Paradise in Plain Sight
Paradise in Plain Sight revolves around a garden Maezen and her husband acquired as a backyard, along with their new home, in 1997, at the start of their marriage. It is the oldest surviving Japanese garden in Southern California, once part of a large garden estate, and at the time they bought it, overrun by invading English Ivy and runaway bamboo. Repairing and caring for this garden became a major focus of Maezen’s life, parallel to her evolution as a wife, mother, and ultimately, Zen teacher. In this beautiful book, the garden manages to be both metaphor and not metaphor – a way of talking about lessons of transience, acceptance, forgiveness, endurance, discipline and more. In her hands, each part of the garden – the ponds, the trees, the flowers, the critters – become metaphors for these themes; and yet, they are also not metaphors, but simply parts of a whole - the real garden (shown in the accompanying pictures.)
The ultimate theme of this book is that our life as it is, not as we would like it to be, is both the ground and fruit of our spiritual practice – this is our paradise. Of course this is easy to say, and almost cliché when we do, but realizing it, and living it, is another thing altogether, and what practice is really meant to support us in. Because Maezen shares so many stories from her life and garden to illustrate this, Paradise in Plain Sight is a book anyone can enjoy, without prior Buddhist knowledge. Yet it’s a testament to the book’s depth, and its Zen transmission, that long-time Buddhists will discover many rich nuggets of wisdom within its pages as well. Consider this explanation of The Four Noble Truths:
“1. Life is suffering. Things change.
2. The origin of suffering is attachment. It hurts when things change.

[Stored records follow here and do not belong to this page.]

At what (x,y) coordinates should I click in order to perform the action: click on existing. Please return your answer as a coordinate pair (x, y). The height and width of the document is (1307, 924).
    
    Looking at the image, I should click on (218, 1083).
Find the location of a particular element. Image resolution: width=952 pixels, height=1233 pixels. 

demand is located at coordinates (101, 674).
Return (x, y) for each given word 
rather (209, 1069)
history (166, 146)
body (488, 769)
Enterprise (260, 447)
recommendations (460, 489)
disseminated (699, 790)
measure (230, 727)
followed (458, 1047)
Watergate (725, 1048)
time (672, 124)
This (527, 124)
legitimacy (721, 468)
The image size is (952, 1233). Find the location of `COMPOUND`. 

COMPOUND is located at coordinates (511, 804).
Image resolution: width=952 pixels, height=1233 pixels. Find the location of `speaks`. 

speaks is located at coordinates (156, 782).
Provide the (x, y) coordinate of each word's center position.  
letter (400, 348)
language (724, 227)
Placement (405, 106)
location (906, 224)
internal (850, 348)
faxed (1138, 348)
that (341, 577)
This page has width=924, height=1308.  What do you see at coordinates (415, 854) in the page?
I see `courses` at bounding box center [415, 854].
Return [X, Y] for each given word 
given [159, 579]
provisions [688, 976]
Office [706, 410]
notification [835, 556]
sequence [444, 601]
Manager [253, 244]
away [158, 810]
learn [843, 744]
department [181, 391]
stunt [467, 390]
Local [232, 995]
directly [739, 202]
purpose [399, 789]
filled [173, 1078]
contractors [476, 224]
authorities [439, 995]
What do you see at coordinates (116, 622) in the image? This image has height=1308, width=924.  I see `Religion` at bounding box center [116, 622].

3. The cessation of suffering is attainable. Accept that things change.
4. There is a way out of suffering. By changing yourself.”
Maezen shares many stories from her time spent with her root teacher, Taizan Maezumi Roshi (1931-1995), one of the most influential Zen teachers to come to the West. She talks about what it means to be a student, the joys and struggles of sangha (spiritual community), and the maturing of a meditation practice over time. In this passage, she shares part of what Maezumi offered her:
“Maezumi introduced me to a dimension of love that we do not often experience. His love was not administered in the guise of charity or sympathy. He did not serve as a counselor, advocate, or intermediary. He had no suggestions for how I could improve myself. He simply sat in a room. When he rang a bell, you could enter, sit in front of him, and be seen. The two of us would talk a little and laugh or cry: whatever. Gradually, I would relax and stop trying to make an impression. His kindness was the profound kindness of seeing a person or thing completely, without judgment. I learned two things by this: that it is rare to be seen and that seeing without judging is an act of love.”
Paradise in Plain Sight is a beautifully written, insightful book that will deepen any established practitioner’s insight, or serve as a wonderful introduction to the dharma, and particularly Zen, for the interested beginner.